Un homme de lien et de culture

Au-delà du patrimoine et de l’urbanisme, Paul était convaincu que la force d’une commune réside avant tout dans la richesse de son lien social, qui ne peut s’épanouir que grâce à des lieux de convivialité, de partage et de culture, vivants et accueillants. En supervisant la modernisation de la Grenette afin de la rendre plus fonctionnelle, Paul a pérennisé ce lieu cher au cœur de tous les Orgelétains, lui rendant pleinement sa vocation de fête, de partage et de commémoration. Aujourd’hui encore, la Grenette accueille, au cœur du centre historique, les événements majeurs de la vie communale.

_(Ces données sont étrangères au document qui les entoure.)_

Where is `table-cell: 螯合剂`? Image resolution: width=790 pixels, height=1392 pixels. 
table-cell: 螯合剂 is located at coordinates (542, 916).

À quelques pas de là, en portant son attention vers la jeunesse et la culture, il pilota la construction de l’Espace Marie-Candide Buffet, permettant la création de l’école de musique, véritable écrin pour les jeunes talents de notre territoire.
Soucieux de maintenir une activité économique dans le centre historique, Paul supervisa également la transformation de la maison Richard en immeuble de bureaux. Vingt-cinq ans plus tard, cette vocation se trouve renforcée par d’ambitieux travaux de modernisation, que vous pourrez observer à la sortie de cette église.
Et pour que l’avenir puisse durablement s’ancrer à Orgelet, il fallait accueillir de nouvelles familles. La création du lotissement du Mont Teillet constitua une étape importante du développement de la commune, projet que Paul mena avec le soin, la méthode et l’exigence qui étaient les siens.

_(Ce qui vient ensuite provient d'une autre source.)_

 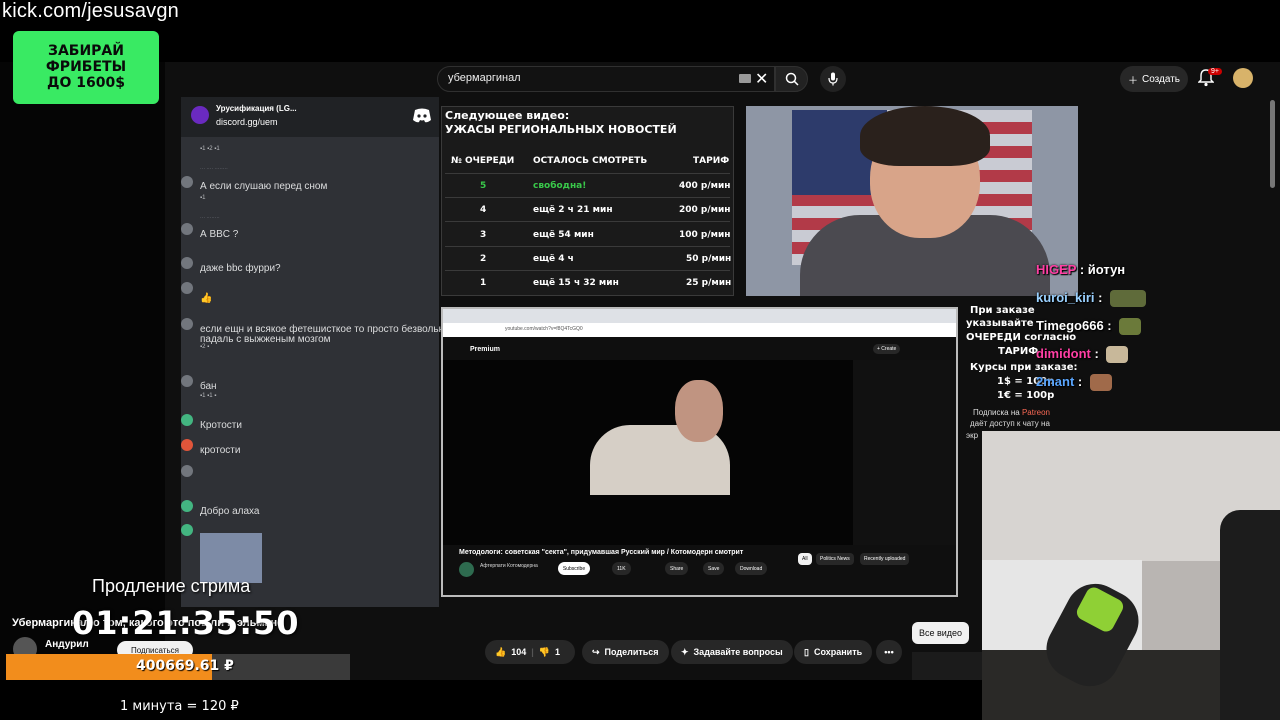 What do you see at coordinates (484, 283) in the screenshot?
I see `queue-cell: 1` at bounding box center [484, 283].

Une vision au-delà des frontières communales

L’engagement de Paul ne s’arrêtait pas aux frontières d’Orgelet. Il fut un acteur convaincu de l’intercommunalité. Sa participation à la création de la Communauté de communes ne relevait pas d’une simple démarche administrative : elle traduisait une véritable intelligence territoriale, consciente que les grands défis économiques et sociaux appellent des réponses collectives. Cette capacité à penser le développement à une échelle plus large, au service de l’intérêt général de tout un bassin de vie, témoigne de la hauteur de vue qui l’animait.

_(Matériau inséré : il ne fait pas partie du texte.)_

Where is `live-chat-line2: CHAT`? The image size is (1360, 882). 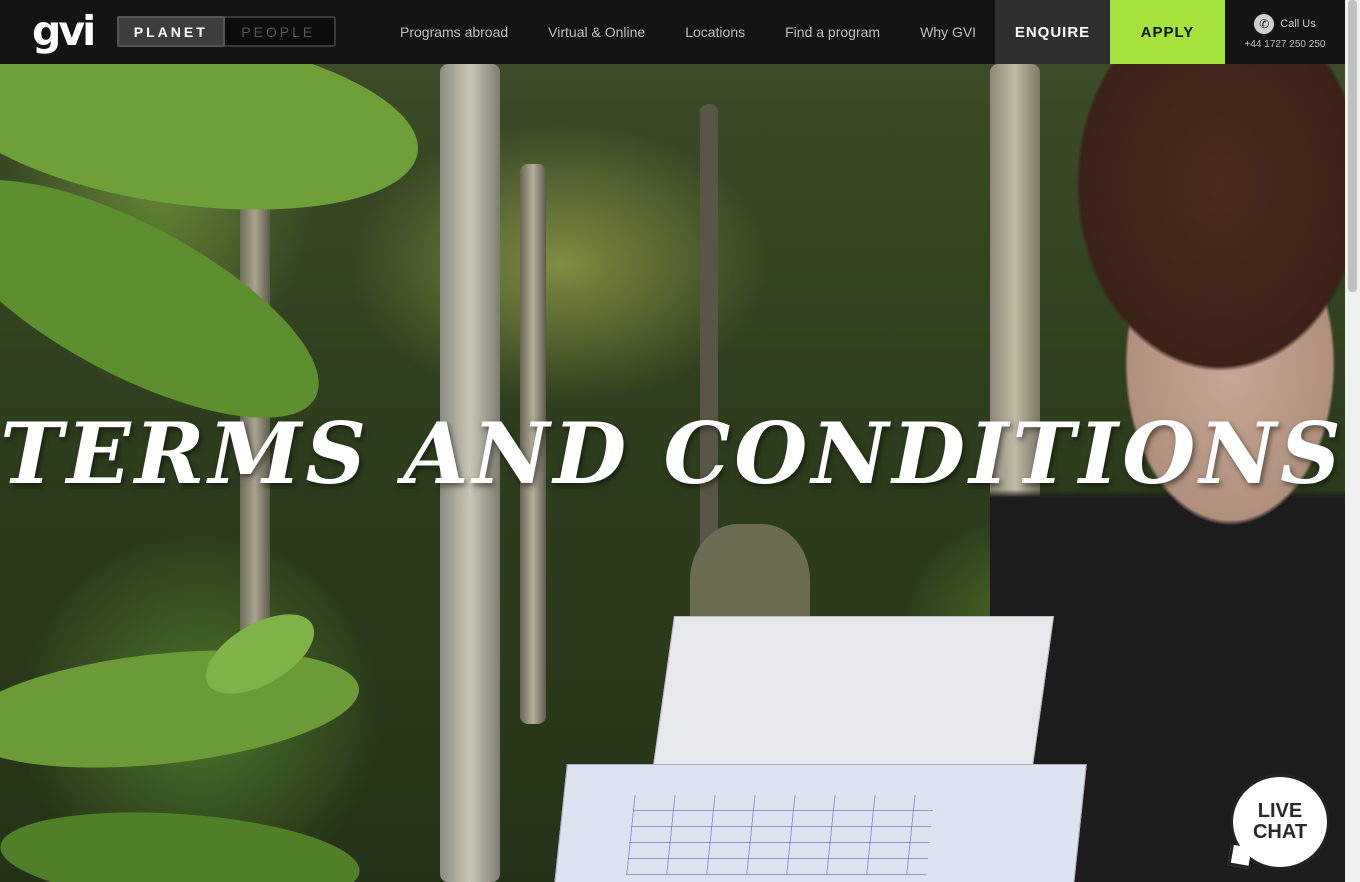
live-chat-line2: CHAT is located at coordinates (1280, 832).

En regardant le chemin parcouru, nous ne pouvons que saluer le bilan de l’action publique de Paul Bondivenne : la cohérence de sa vision, la constance de son engagement et la trace durable laissée par un homme profondément attaché à sa commune.
Derrière l’élu rigoureux et visionnaire se tenait un homme qui a consacré une part précieuse de sa vie à l’intérêt général, avec une conviction et une détermination qui forcent le respect. Il a servi Orgelet sans jamais rechercher les honneurs, mû par le seul désir de rendre notre cité plus belle, plus juste et plus fraternelle.

Aujourd'hui, l'héritage de Paul Bondivenne est partout : dans l'eau qui coule à nos robinets, dans les pierres restaurées de nos places et dans les notes de musique qui s'échappent dans nos rues. Orgelet salue la mémoire d'un homme droit qui, sans jamais rechercher les honneurs, a rendu sa cité plus belle et plus forte.